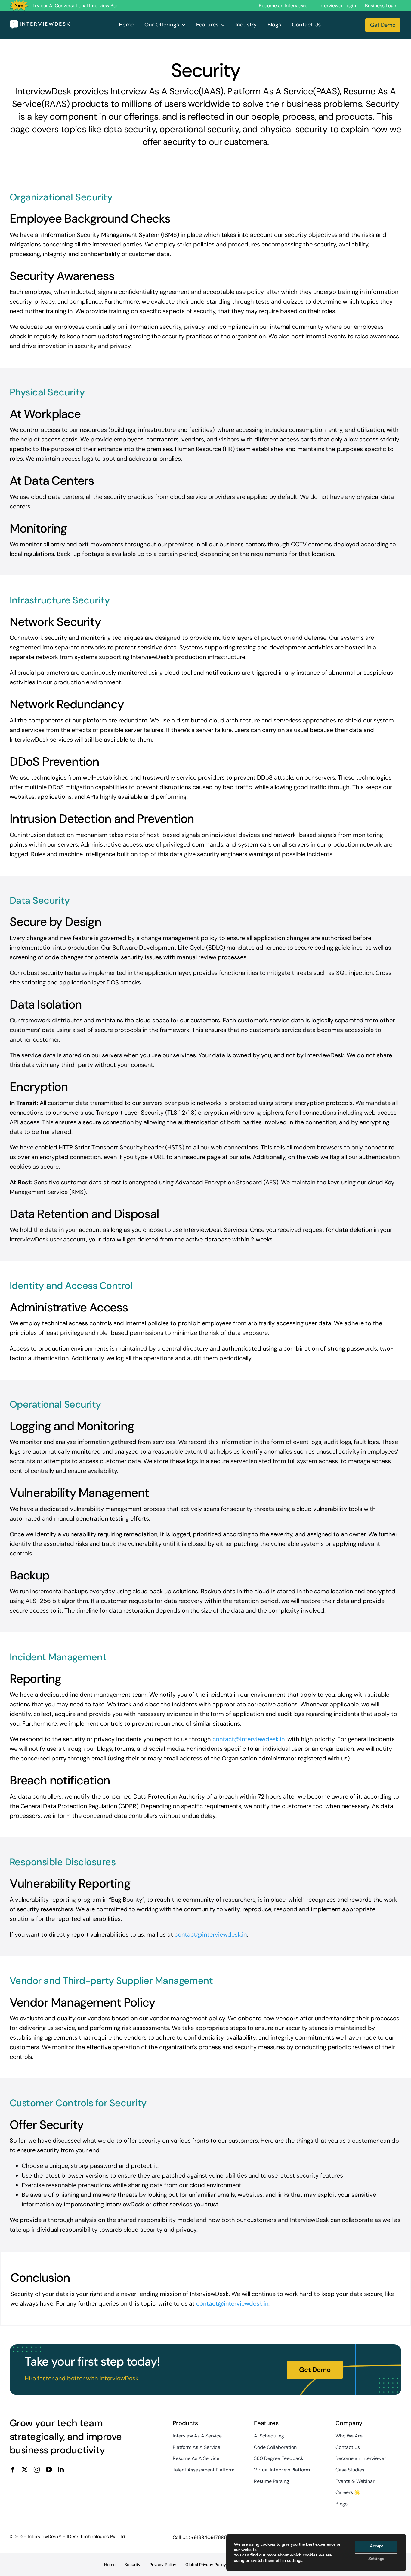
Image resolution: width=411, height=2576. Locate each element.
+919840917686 (209, 2537)
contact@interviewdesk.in (248, 1739)
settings (294, 2560)
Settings (376, 2559)
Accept (376, 2546)
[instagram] (37, 2470)
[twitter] (25, 2470)
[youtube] (49, 2470)
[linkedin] (61, 2470)
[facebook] (13, 2470)
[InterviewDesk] (40, 23)
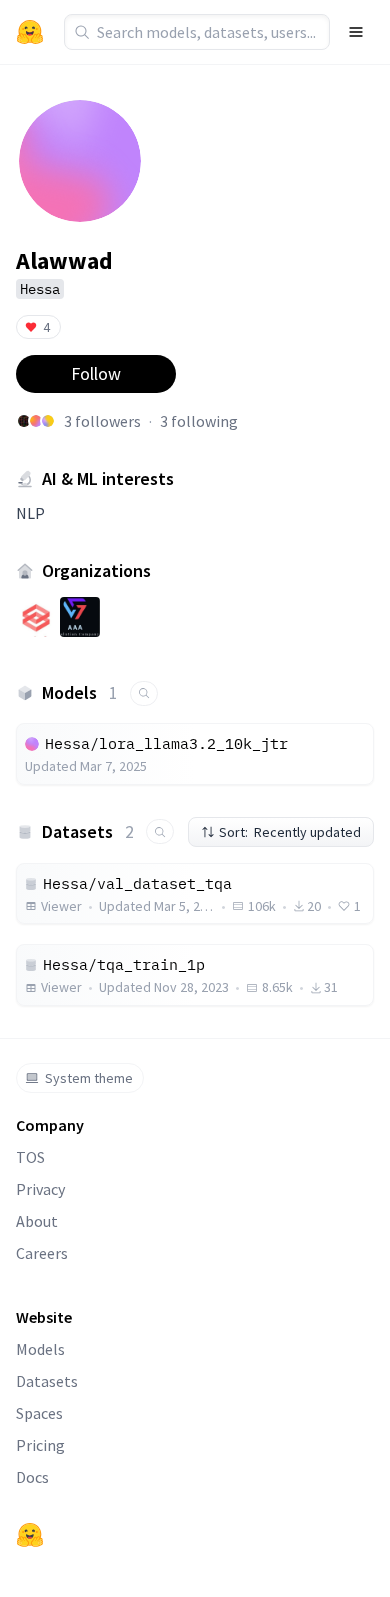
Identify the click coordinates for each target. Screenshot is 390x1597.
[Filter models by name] (144, 693)
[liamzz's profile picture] (36, 421)
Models (40, 1349)
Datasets (47, 1381)
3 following (199, 421)
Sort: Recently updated (290, 832)
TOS (30, 1157)
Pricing (40, 1445)
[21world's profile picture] (24, 421)
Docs (32, 1477)
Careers (42, 1253)
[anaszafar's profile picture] (48, 421)
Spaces (39, 1413)
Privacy (40, 1189)
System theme (89, 1078)
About (37, 1221)
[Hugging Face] (30, 1535)
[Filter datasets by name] (160, 831)
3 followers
* * *
## Problem details
Please transcribe the listing exactly as it stands, but omit its pictures.

## Answer space
Image resolution: width=411, height=2576. Locate each element.
+919840917686 (209, 2537)
contact@interviewdesk.in (248, 1739)
settings (294, 2560)
Settings (376, 2559)
Accept (376, 2546)
[instagram] (37, 2470)
[twitter] (25, 2470)
[youtube] (49, 2470)
[linkedin] (61, 2470)
[facebook] (13, 2470)
[InterviewDesk] (40, 23)
Identify the click coordinates for each target. Screenshot is 390x1597.
[Filter models by name] (144, 693)
[liamzz's profile picture] (36, 421)
Models (40, 1349)
Datasets (47, 1381)
3 following (199, 421)
Sort: Recently updated (290, 832)
TOS (30, 1157)
Pricing (40, 1445)
[21world's profile picture] (24, 421)
Docs (32, 1477)
Careers (42, 1253)
[anaszafar's profile picture] (48, 421)
Spaces (39, 1413)
Privacy (40, 1189)
System theme (89, 1078)
About (37, 1221)
[Hugging Face] (30, 1535)
[Filter datasets by name] (160, 831)
3 followers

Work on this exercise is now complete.